> PAGE EXCERPT
* begin *

Fork me on GitHub
#datalevin
<
2022-04-20
>
Eugen08:04:28

hi, is there a swap! or swap-vals! function for datalevin in kv mode? Can we / does it make sense to add one?

Huahai15:04:13

I am not sure what the semantics of swap! would be a good fit here. A map specific API would be more appropriate?

Eugen17:04:58

map intetrface would be very nice.

Eugen17:04:13

I would like the update a value safely concurrently

Eugen17:04:42

if I read then update there is a chance another thread might come in an change the data

Huahai17:04:02

sure. maybe file an issue

Eugen18:04:56

sure. will do that.

Eugen18:04:11

I also filed one for iterator api

Eugen19:04:46

should I make a PR to expose and document scan/visitor API ?!

Huahai19:04:18

sure, thanks

Eugen06:04:59

This is my attempt at an issue for CAS https://github.com/juji-io/datalevin/issues/110 . I hope it makes some sense

Eugen08:04:14

Also, an opinion - I find it confusing to have keep both kv api and datalog api in the same ns. Can I work with both on the same datalevin instance?

Huahai15:04:52

Yes you can work with both APIs in the same dir. The default number of DBI (sub-db, or maps) supported is 128 (we can make it configurable in the future). the Datalog DB takes up 10 of them if full-text search is enabled, so the rest are for your own KV DBs. The intention is for users to use both APIs in the same db environment, hence they are all in datalevin.core

Eugen17:04:12

thanks, that is good to know. should be added to docs.

Huahai17:04:47

docs will be added when we are ready to bump to 1.0.

vlad_poh13:04:43

Hi for this problem http://www.learndatalogtoday.org/chapter/8 why is this not a valid rule

[[(sequels ?m1 ?m2)
                [?m1 :movie/sequel ?m2]]
               [(sequels ?m1 ?m3)
                (sequels ?m1 ?m2)
                (sequels ?m2 ?m3)]]
but this is a valid rule
[[(sequels ?m1 ?m2) 
 [?m1 :movie/sequel ?m2]]
 [(sequels ?m1 ?m2) 
 [?m :movie/sequel ?m2] 
 (sequels ?m1 ?m)]]
Both work on the site which i assume runs datomic?

Huahai16:04:09

Does this work in Datascript? If so, it’s easy to port it over. If not, then there will be more work. Please file an issue if possible.

vlad_poh20:04:17

Nope does not work in datascript. It just hangs. (infinite loop?) Will file an issue. Thanks!

James Reber15:04:44

I have a question, too. I got this error while trying to load a 600 MB CSV into Datalevin:

{:type datalevin.ni.Lib$LMDBException
   :message MDB_MAP_RESIZED: Database contents grew beyond environment mapsize
   :at [datalevin.ni.Lib checkRc Lib.java 630]}
I received that error in Babashka; I tried reading the database from Babashka because my REPL had been trying to ingest that file for ten hours and I wanted to see what the database had in its 21 GB. After that error, I now get this error:
{:cause Fail to get-value: "MDB_CORRUPTED: Located page was wrong type"

* end *

> GOAL 1
According to the datalevin thread, how many DBIs are supported by default?

> EXTRACTED MATERIAL

* begin *

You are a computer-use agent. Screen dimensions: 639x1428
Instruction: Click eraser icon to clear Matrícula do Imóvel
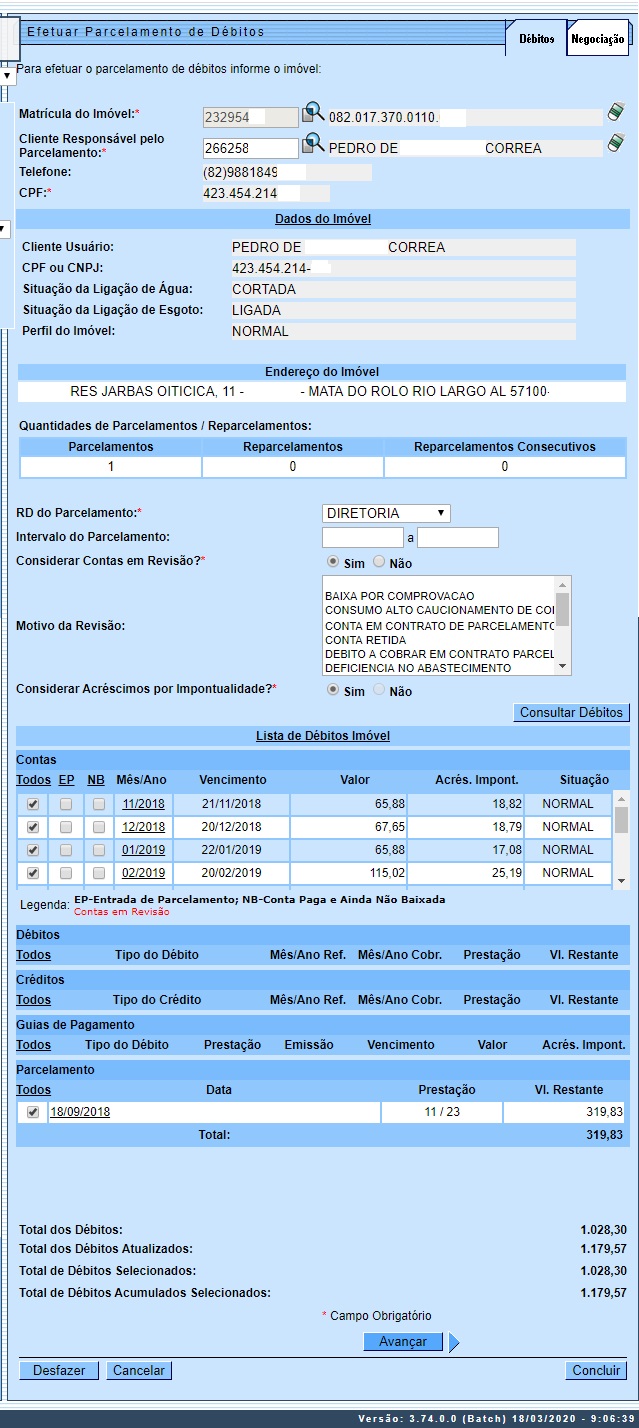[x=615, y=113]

* end *
* begin *

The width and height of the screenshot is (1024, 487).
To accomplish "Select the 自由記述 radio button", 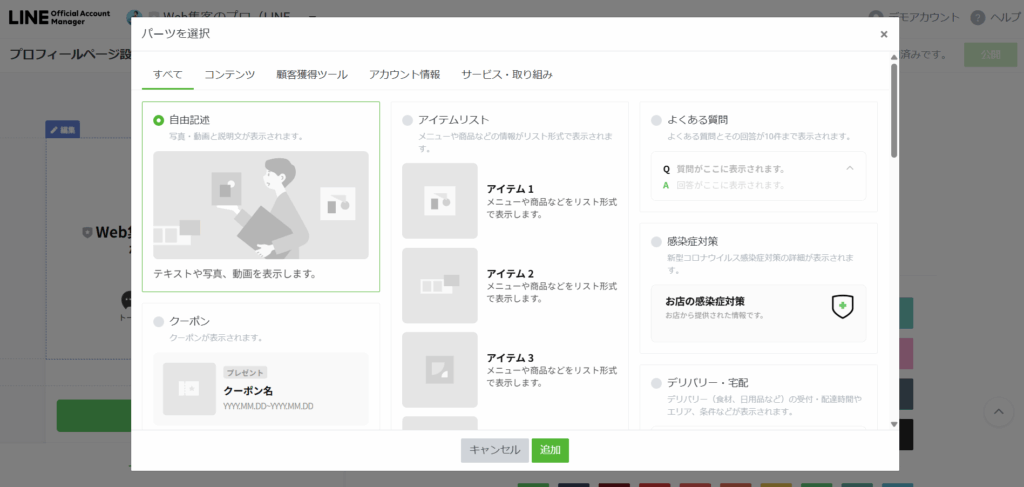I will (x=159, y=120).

* end *

> GOAL 2
Reproduce the records from the line with "You are a computer-use" to the line with "[x=615, y=113]", both lines included. Shift every coordinate in the answers by adding 80, and omit the pictures.

> COMPLETE OUTPUT 1
128

> COMPLETE OUTPUT 2
You are a computer-use agent. Screen dimensions: 639x1428
Instruction: Click eraser icon to clear Matrícula do Imóvel
[x=695, y=193]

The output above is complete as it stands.